Dia menambahkan, draft penetapan KHG sudah mendapat persetujuan dari Direktorat Jenderal Sumber Daya Air Kementerian Pekerjaan Umum dan Perumahan Rakyat serta Direktorat Jenderal Tata Ruang Kementerian Agraria dan Tata Ruang.
Nantinya, pada setiap KHG akan ada fungsi budidaya dan fungsi lindung. Sampai ada penetapan tentang zonasi di KHG, aktivitas pembukaan lahan gambut dihentikan.

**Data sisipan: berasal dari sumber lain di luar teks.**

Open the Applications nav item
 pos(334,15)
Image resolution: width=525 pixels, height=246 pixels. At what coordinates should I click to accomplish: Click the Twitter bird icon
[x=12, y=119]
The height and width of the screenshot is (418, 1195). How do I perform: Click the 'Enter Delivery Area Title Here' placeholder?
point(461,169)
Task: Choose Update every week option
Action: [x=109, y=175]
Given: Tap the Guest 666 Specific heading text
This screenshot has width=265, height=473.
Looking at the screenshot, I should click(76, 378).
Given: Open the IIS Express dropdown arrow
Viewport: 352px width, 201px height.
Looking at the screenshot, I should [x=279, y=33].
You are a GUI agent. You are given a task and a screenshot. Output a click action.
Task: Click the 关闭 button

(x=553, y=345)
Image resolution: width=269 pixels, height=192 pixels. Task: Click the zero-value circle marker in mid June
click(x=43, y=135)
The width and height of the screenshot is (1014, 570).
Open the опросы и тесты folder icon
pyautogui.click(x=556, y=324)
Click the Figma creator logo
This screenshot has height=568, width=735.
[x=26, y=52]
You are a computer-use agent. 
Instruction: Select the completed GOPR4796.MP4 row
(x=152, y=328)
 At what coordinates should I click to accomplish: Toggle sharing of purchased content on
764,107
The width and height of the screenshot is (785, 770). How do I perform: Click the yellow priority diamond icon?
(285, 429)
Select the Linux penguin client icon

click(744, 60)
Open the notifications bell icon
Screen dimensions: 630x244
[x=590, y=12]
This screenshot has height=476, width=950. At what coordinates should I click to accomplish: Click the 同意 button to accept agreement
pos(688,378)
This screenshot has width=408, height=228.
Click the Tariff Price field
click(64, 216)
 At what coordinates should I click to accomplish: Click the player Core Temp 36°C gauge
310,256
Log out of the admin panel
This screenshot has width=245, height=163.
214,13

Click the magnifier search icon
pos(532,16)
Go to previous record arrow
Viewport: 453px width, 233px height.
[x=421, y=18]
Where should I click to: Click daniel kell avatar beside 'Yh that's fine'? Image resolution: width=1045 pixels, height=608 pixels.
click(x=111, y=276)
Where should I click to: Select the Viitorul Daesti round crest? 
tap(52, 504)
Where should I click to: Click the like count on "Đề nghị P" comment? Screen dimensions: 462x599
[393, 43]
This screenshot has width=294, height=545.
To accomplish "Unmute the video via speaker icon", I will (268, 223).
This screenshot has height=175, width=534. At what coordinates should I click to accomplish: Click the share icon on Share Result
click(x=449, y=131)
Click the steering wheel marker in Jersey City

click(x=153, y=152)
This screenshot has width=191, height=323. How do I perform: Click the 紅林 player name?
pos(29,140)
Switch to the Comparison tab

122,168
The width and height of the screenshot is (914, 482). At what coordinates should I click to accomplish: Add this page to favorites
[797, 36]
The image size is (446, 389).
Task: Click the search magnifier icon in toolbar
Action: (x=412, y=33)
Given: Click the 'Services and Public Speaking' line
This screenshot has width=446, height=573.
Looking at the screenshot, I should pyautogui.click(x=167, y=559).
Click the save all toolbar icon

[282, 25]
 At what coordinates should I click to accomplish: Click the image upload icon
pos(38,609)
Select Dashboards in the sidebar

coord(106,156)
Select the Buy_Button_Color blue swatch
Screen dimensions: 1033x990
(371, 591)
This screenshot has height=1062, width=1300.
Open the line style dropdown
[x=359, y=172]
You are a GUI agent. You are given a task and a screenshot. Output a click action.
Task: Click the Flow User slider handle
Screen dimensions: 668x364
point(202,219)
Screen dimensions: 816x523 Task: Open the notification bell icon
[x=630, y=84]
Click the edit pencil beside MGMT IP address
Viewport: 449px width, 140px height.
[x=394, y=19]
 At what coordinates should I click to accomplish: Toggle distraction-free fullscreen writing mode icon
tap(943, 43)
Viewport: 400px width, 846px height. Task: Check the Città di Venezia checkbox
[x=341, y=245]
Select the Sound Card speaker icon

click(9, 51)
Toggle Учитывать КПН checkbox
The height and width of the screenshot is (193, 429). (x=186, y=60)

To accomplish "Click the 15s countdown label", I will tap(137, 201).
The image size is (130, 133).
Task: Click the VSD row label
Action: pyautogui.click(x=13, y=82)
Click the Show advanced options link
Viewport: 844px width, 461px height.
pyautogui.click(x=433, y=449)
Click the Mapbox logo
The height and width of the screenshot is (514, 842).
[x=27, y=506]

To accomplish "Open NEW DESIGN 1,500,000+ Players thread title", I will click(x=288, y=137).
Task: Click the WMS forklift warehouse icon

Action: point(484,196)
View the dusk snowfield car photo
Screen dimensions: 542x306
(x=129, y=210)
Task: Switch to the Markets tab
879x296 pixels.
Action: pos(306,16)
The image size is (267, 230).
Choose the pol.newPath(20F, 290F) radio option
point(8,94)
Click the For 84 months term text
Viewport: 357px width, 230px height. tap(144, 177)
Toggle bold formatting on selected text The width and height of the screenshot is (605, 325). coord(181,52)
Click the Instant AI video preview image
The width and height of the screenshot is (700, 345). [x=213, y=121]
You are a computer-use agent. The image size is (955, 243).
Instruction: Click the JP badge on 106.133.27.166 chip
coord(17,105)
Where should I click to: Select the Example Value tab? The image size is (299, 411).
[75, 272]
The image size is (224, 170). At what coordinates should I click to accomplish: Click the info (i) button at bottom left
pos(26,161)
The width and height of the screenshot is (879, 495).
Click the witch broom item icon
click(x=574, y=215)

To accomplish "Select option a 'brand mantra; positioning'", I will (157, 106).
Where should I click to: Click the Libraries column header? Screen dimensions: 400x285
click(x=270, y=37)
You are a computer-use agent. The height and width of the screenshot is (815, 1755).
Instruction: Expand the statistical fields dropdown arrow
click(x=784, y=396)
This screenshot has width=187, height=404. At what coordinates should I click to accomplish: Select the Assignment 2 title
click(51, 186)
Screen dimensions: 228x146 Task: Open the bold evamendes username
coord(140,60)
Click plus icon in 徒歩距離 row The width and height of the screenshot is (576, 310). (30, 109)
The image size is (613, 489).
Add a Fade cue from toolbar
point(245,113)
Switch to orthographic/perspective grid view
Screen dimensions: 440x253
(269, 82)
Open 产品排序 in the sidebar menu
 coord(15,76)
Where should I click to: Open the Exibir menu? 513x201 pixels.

Karliansyah menjelaskan, penetapan fungsi lindung akan mempertimbangkan keberadaan kubah gambut. Tak hanya satu, tapi seluruh kubah gambut dan 30% areal di sekitarnya pada KHG akan langsung ditetapkan sebagai fungsi lindung. “Karena setelah dilakukan uji di lapangan dan telah memberikan pembelajaran bahwa dalam satu KHG ternyata tidak hanya terdiri dari satu kubah gambut, namun bisa terdiri beberapa kubah gambut,” papar Karliansyah.
Dia menambahkan, areal gambut dengan kedalaman lebih dari 3 meter juga langsung ditetapkan sebagai gambut dengan fungsi lindung.
Pada gambut dengan fungsi lindung, tak boleh lagi ada kegiatan pembukaan lahan untuk kegiatan penanaman baru, meski lahan tersebut dibebani izin budidaya. Untuk yang sudah terlanjur dibudidayakan, masih diberi kesempatan daur tanamannya habis atau izin konsesinya selesai, mana yang lebih dulu tercapai. Setelah itu, lahan gambut harus dikembalikan sebagai fungsi lindung. Sugiharto
PP 57/2016 Musnahkan Potensi Ekonomi
Kalangan pakar kembali mengingatkan rezim pengelolaan gambut dengan batas muka air paling rendah 0,4 meter sebagai kriteria kerusakan sejatinya kurang tepat. Kebijakan itu dinilai berpotensi menimbulkan berbagai permasalahan ketahanan pangan, sosial, ekonomi, politik dan keamanan kawasan budidaya.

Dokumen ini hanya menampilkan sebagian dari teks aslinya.